There’s no guarantee that your experiment will have the sensitivity to measure deltas in every guardrail metric. You likely designed your experiment sample size based on a primary metric; however, this metric’s variance and might look entirely different than a guardrail’s.

You might be set up to measure primary metric MDEs of 1%, but that business-critical guardrail would only be statistically detectable at change of 10, 20, even 30%. This is reflected in huge CIs around the metric.

In these cases, it’s best to choose guardrails that are meaningful and well-powered at the sample sizes you expect in your experiment. You can run secondary power analyses (after your primary power analysis) to check if guardrails are even meaningful for a given design sample size.

Defining meaningful thresholds for guardrails

Related to ensuring guardrails are well-powered, when you set a guardrail metric have some prior of idea of “how bad is bad enough” to be concerned.

For example, if your A/B product launch is accompanied by a 1% slow down in page load times, is this concerning enough to you to roll back your changes? Do the benefits of the launch outweigh the slow down, or is this 1% a huge concern?

You’ll have to lean on knowledge of your particular business and product to make these decisions for each launch.

Implementing and monitoring guardrail metrics on Statsig

Setting up guardrail metrics in Statsig is straightforward: they are just normal metrics! Add your chosen guardrail metrics to the “Secondary Metrics” section in your experiment setup.

Once you’ve done this and launched your experiment, there are a few ways you can monitor.

Option 1: Bug detection

The classic A/B test is designed to only be checked and analyzed once. Under this design, you shouldn’t be tempted to end experiments early, and it’s often best practice to avoid “peeking” at your metrics in general. This helps you avoid the temptation to declare your product a success due to early, noisy data.

However, an exception can generally be made for checking guardrail metrics and checking for obvious bugs. You might want to check on your metrics to ensure they haven’t tanked. This can help identify issues sooner that entirely break an experience or user flow. Outright-breaking changes should be easy to see if you’ve chosen metrics that monitor core product success, as the deltas should be large and obvious.

💡Pro tip: Use Statsig’s Alerts++ feature to automate this monitoring for you.

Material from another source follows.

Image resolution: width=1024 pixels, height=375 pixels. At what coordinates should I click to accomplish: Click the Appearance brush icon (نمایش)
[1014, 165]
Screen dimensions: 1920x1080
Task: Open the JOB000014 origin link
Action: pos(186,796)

Set reasonable thresholds that would represent obvious regressions that should stop the test. With these enabled, you can avoid the temptation to look at your other metrics and make early decisions.

Beyond checking for bugs, however, try to avoid even looking at primary metrics. Ignore any promising results you see, trust your design, and let the experiment run through its design duration.

Option 2: Continuous monitoring

An alternative A/B test plan is to use Sequential Testing to allow continuous monitoring. If you’ve planned for sequential testing, you can look at results as much as you want and still avoid increasing the chances of false discovery.

By keeping a close eye on these metrics, you ensure that any significant changes do not go unnoticed. This proactive approach helps maintain the integrity of your product experience and business health. Regularly check the dashboard and adjust your strategies as needed.